• **Extracted information**
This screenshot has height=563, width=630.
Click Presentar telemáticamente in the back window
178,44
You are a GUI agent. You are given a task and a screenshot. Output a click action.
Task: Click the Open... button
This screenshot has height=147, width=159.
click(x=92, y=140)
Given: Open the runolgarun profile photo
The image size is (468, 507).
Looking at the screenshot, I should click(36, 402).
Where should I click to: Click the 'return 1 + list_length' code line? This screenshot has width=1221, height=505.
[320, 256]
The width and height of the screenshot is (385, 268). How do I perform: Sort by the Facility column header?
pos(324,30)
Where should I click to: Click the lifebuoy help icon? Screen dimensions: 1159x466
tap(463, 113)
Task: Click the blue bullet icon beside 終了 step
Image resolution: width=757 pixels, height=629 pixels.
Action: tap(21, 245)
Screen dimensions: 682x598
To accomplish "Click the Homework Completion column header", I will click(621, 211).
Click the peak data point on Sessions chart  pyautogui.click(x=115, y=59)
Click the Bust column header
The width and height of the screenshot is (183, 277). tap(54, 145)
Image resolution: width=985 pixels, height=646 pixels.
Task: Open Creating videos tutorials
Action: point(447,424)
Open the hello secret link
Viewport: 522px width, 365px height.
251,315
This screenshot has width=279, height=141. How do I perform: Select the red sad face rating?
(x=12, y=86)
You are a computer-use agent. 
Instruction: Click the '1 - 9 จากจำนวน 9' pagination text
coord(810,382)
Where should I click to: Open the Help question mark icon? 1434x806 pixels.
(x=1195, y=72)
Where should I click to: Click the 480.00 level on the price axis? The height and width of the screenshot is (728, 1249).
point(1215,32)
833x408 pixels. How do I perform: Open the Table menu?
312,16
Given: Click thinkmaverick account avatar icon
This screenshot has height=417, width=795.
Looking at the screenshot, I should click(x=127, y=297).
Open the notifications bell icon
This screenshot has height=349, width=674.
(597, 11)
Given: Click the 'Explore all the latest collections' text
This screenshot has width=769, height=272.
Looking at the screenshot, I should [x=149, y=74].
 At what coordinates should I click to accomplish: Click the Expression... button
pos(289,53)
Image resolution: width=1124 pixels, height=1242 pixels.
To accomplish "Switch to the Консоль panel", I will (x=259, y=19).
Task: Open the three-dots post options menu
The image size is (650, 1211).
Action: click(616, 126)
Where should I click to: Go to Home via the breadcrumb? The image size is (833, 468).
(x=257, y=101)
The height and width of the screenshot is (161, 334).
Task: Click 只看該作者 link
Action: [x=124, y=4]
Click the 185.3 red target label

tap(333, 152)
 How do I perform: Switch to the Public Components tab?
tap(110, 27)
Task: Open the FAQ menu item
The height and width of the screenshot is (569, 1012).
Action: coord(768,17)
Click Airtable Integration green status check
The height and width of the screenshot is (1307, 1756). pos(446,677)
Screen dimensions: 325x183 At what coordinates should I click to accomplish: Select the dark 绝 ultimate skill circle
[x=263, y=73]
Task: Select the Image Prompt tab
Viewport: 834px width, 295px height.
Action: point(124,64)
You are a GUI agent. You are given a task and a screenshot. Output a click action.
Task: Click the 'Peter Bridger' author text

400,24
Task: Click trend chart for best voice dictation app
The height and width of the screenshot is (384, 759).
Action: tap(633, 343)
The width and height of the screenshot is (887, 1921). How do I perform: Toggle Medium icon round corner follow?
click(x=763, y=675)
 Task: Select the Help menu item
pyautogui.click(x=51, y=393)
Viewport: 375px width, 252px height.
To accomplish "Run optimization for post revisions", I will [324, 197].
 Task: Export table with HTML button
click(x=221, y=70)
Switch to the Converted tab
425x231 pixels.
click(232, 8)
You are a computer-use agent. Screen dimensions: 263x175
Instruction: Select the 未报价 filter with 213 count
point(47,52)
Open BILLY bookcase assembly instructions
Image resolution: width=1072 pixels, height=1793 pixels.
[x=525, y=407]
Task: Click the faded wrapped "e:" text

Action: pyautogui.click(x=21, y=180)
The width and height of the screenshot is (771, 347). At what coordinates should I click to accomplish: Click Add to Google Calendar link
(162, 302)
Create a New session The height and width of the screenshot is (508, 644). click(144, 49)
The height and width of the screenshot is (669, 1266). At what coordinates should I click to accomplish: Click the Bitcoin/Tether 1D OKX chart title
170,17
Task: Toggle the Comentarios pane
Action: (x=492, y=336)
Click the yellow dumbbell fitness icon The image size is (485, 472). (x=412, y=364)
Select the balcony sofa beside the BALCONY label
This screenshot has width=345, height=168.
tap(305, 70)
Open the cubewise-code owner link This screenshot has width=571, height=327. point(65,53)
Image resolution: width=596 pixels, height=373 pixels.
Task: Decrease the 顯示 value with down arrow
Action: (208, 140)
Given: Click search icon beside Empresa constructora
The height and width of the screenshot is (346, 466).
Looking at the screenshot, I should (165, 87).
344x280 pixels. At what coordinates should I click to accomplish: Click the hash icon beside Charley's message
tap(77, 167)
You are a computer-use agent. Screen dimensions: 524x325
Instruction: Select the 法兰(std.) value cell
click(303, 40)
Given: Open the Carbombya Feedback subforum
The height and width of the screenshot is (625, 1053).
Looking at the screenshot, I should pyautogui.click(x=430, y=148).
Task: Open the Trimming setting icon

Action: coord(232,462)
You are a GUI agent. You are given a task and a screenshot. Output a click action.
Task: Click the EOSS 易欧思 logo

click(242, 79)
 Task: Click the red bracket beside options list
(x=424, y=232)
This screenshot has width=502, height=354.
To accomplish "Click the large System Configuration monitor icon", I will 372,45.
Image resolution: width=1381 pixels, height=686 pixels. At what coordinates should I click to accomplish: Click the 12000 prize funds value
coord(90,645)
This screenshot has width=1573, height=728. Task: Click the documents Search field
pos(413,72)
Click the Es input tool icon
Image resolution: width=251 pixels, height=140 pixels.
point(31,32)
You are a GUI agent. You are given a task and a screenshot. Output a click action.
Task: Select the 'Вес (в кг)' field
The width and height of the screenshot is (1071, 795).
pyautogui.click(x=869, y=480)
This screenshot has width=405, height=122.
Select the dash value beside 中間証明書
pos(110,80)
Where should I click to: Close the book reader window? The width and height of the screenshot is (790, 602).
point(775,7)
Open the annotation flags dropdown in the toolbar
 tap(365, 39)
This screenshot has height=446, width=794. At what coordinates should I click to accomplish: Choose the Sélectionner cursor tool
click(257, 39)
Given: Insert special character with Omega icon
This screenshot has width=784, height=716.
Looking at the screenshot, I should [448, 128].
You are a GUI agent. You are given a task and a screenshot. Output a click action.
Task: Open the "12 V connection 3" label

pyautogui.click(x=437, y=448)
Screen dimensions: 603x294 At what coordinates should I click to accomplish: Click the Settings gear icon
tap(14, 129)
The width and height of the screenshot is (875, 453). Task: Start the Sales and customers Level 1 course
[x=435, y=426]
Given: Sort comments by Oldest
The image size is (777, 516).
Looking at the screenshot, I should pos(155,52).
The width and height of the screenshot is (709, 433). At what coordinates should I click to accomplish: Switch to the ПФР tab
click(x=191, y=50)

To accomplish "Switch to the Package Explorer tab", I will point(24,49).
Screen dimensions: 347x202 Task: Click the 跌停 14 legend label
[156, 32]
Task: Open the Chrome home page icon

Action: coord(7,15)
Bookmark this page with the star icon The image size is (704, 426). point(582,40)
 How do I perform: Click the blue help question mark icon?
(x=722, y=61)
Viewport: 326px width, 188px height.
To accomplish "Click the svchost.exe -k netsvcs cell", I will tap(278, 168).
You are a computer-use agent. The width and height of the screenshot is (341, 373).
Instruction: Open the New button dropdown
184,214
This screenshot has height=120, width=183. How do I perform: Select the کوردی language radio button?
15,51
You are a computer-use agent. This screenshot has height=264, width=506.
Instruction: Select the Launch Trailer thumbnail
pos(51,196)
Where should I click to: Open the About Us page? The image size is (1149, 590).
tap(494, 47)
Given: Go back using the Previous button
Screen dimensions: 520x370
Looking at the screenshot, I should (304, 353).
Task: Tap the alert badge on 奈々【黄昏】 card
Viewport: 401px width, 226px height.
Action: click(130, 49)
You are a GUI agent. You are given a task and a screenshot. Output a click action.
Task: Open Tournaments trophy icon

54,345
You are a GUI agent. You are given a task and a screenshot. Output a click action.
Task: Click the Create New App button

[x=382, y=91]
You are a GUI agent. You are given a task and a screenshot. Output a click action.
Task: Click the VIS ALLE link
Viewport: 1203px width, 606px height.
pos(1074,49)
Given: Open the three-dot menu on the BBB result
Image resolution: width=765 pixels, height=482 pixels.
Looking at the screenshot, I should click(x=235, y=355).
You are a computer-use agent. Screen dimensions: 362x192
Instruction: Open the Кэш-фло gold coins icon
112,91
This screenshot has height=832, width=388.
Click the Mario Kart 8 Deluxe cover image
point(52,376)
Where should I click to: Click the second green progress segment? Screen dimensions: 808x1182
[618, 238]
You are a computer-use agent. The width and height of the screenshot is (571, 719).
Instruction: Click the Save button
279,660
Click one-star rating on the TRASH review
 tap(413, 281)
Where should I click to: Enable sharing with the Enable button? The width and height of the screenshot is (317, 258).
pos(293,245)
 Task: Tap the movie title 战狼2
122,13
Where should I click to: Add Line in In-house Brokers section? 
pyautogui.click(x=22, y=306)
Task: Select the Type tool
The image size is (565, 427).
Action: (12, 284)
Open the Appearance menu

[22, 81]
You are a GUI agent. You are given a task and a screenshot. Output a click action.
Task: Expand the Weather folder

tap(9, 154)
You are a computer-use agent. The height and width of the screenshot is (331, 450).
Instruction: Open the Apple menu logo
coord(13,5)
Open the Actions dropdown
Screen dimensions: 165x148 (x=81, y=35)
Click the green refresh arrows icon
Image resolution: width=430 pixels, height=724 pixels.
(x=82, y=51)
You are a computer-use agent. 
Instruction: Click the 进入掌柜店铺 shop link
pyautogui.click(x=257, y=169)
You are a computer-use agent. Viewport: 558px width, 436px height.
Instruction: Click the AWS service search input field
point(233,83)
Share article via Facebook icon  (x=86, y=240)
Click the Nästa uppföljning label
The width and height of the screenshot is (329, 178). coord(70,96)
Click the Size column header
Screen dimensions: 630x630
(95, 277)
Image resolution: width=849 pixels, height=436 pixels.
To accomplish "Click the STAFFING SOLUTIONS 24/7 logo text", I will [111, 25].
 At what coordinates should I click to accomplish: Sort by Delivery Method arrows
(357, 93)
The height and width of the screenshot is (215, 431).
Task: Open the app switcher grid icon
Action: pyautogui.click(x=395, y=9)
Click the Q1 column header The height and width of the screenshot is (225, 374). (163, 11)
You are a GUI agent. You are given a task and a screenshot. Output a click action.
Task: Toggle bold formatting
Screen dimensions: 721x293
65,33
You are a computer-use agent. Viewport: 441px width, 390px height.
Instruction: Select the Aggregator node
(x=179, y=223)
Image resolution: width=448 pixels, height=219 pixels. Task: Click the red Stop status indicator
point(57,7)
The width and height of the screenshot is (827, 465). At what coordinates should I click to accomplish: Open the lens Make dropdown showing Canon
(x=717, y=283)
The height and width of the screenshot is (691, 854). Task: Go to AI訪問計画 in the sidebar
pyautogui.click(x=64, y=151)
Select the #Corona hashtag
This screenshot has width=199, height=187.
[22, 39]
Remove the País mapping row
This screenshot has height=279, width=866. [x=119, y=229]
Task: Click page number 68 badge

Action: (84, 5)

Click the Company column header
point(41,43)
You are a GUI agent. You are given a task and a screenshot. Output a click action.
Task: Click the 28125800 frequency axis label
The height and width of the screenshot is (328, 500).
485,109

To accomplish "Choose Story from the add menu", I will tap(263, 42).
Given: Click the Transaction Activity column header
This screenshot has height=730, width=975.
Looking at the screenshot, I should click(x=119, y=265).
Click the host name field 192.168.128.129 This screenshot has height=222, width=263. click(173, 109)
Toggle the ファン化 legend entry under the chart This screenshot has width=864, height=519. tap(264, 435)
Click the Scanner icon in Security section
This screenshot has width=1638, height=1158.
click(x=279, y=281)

• **Task**
From the records above, transcribe exactly the run of lines that opens with the line holding "Task: Click the EOSS 易欧思 logo" and closes with the line holding "Given: Insert special", both included.

• **Output**
Task: Click the EOSS 易欧思 logo

click(242, 79)
 Task: Click the red bracket beside options list
(x=424, y=232)
This screenshot has width=502, height=354.
To accomplish "Click the large System Configuration monitor icon", I will 372,45.
Image resolution: width=1381 pixels, height=686 pixels. At what coordinates should I click to accomplish: Click the 12000 prize funds value
coord(90,645)
This screenshot has width=1573, height=728. Task: Click the documents Search field
pos(413,72)
Click the Es input tool icon
Image resolution: width=251 pixels, height=140 pixels.
point(31,32)
You are a GUI agent. You are given a task and a screenshot. Output a click action.
Task: Select the 'Вес (в кг)' field
The width and height of the screenshot is (1071, 795).
pyautogui.click(x=869, y=480)
This screenshot has width=405, height=122.
Select the dash value beside 中間証明書
pos(110,80)
Where should I click to: Close the book reader window? The width and height of the screenshot is (790, 602).
point(775,7)
Open the annotation flags dropdown in the toolbar
 tap(365, 39)
This screenshot has height=446, width=794. At what coordinates should I click to accomplish: Choose the Sélectionner cursor tool
click(257, 39)
Given: Insert special character with Omega icon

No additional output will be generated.